Li J, Chung S, Martinez MC, Luft HS., Am J Prev Med. pii: S0749-3797(20)30101-X. doi: 10.1016/j.amepre.2020.01.031. [Epub ahead of print], 2020 May 14
Jiang Li, Ph.D., MPH, Assistant Scientist
Introduction: Recent guideline changes for lung cancer screening with low-dose computed tomography recommend smoking-cessation interventions be done in parallel with screening. The purpose of this study is to determine the post-guideline rates of smoking-cessation interventions among patients eligible and ineligible for lung cancer screening.

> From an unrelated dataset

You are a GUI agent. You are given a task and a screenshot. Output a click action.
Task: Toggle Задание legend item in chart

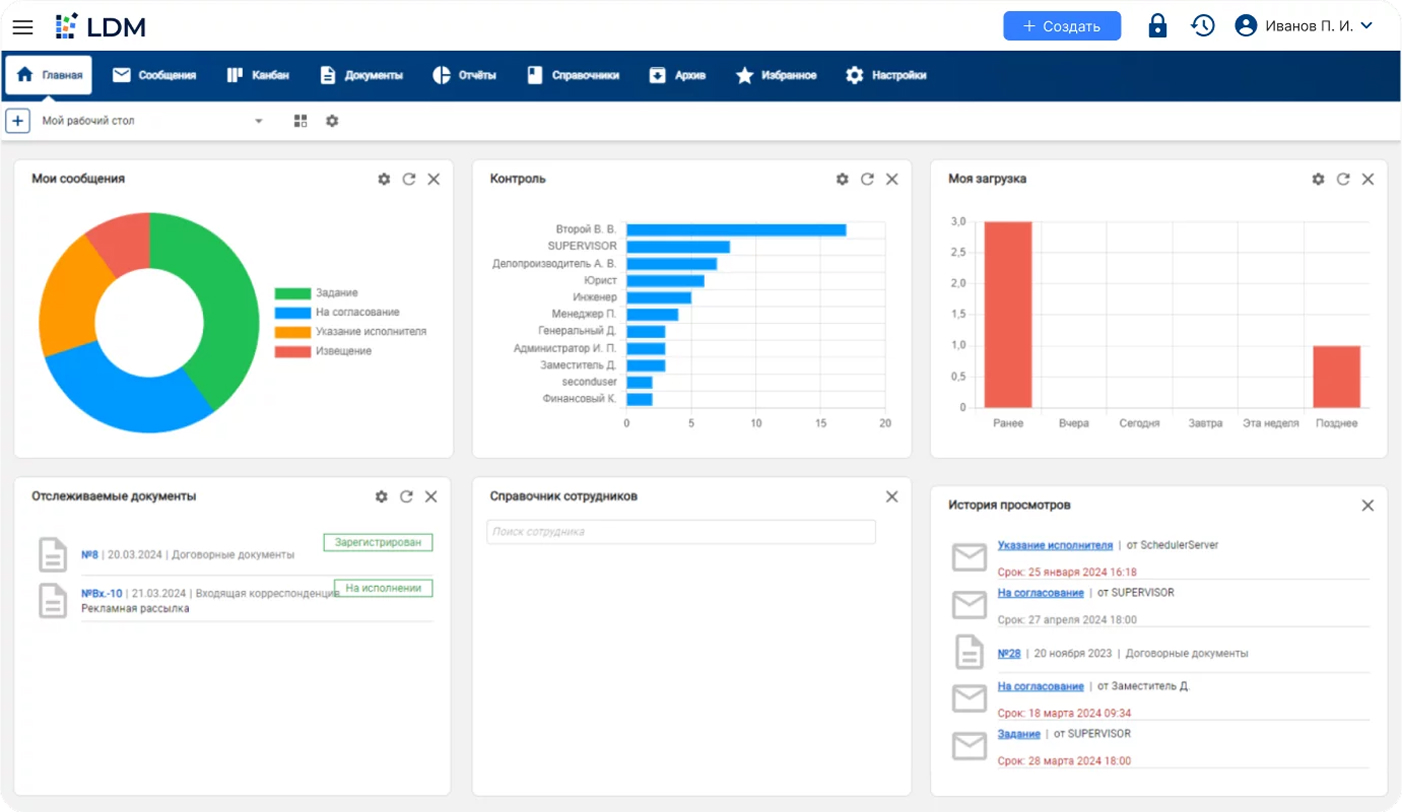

Methods: Using electronic health records collected from a large ambulatory care system in northern California between 2010 and 2017, authors identified new patients who were current smokers aged 55-80 years visiting a primary care provider, and grouped patients into lung cancer screening-eligible heavy smokers, screening-ineligible moderate smokers, and screening-ineligible light smokers. Screening-eligible smokers versus screening-ineligible smokers were compared in receipt of smoking-cessation interventions before (2010-2013) and after (2014-2017) the guideline change, overall and by intervention type (formal counseling, informal counseling, pharmacotherapy) using hierarchical generalized linear models. Analyses were conducted in 2018-2019.
Results: After the guideline change, the likelihood of receiving any smoking-cessation intervention (OR=1.44, 95% CI=1.28, 1.61, p<0.05), informal counseling (OR=1.29, 95% CI=1.15, 1.46, p<0.05), and pharmacotherapy (OR=1.24, 95% CI=1.02, 1.50, p<0.05) during a new patient visit significantly increased, with the increase not varying by level of smoking. For formal counseling, the post-guideline increase was greater for screening-eligible heavy smokers (OR=3.15, 95% CI=1.18, 8.36, p<0.05) and moderate smokers (OR=3.58, 95% CI=1.29, 9.95, p<0.05) relative to light smokers.
Conclusions: Smoking-cessation interventions increased after new lung cancer screening guidelines. Given the sizable adverse impacts of smoking on morbidity and mortality, small increases in the implementation of smoking-cessation interventions could have substantial public health benefits.